Both Etzebeth and Damian de Allende will miss the start of the season due to commitments in Japan, so new coach Robbie Fleck will need to keep the Stormers in the mix until their return and then look to push on and take control of the conference.

Prediction: 1st (in Africa 1). With the Sunwolves and Cheetahs in Africa 1, the Stormers and Bulls are almost certainly in a two-horse race for the conference title. Both teams should make the playoffs, but if the Stormers can keep up their form from last season, they should have enough about them to pip the Bulls to top spot.


Major ins: N/a

Major outs: N/a

It’s been a difficult birth for the Sunwolves who, instead of riding high on the swell of Japan’s sensational Rugby World Cup, have struggled to attract the country’s best players away from the lucrative Top League. Fumiaki Tanaka and Michael Leitch have opted to remain with their New Zealand franchises, Ayumu Goromaru and Male Sa’u are headed to the Reds and Blues respectively, while standout back rower Amanaki Mafi is England-bound to join Bath.

Former Hurricanes and Cardiff Blues coach Mark Hammett will preside over a side boasting Shota Horie, Keita Inagaki and Harumichi Tatekawa, but the rest of Japan’s standouts at the RWC will be playing elsewhere this year. Foreign signings Ed Quirk, Tusi Pisi and Liaki Moli should help the Sunwolves but the fact is that they look quite a way from competitive at this point.

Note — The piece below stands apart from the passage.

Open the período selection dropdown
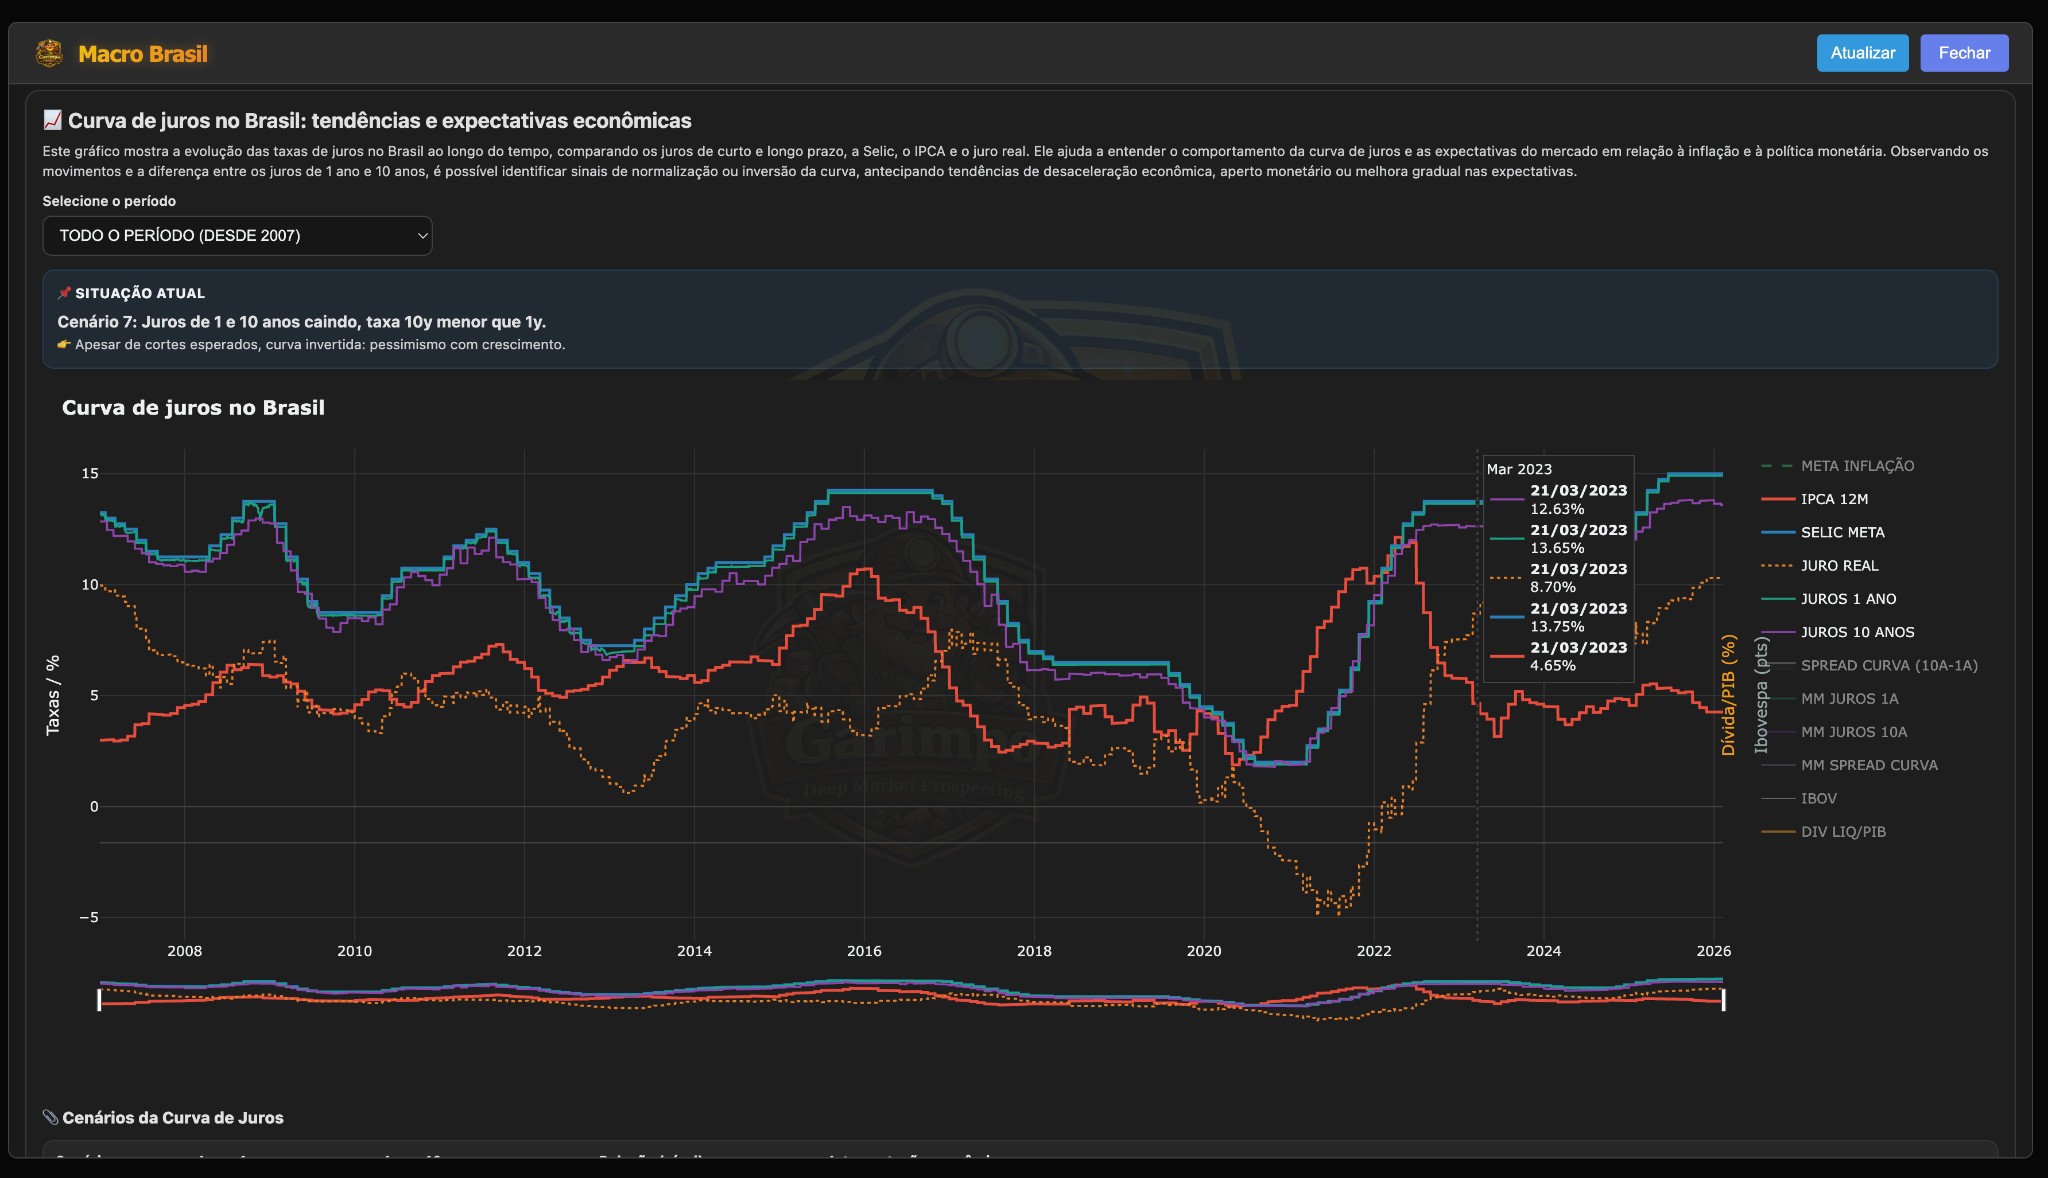click(237, 236)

Prediction: 4th (in Africa 1). Turning Tokyo and Singapore into difficult places to go will be key for the Sunwolves and they will target their home game against the Cheetahs in Africa 1. They will also play the Kings this coming season and that represents another game that could go in their favour if Hammett can get things to click quickly.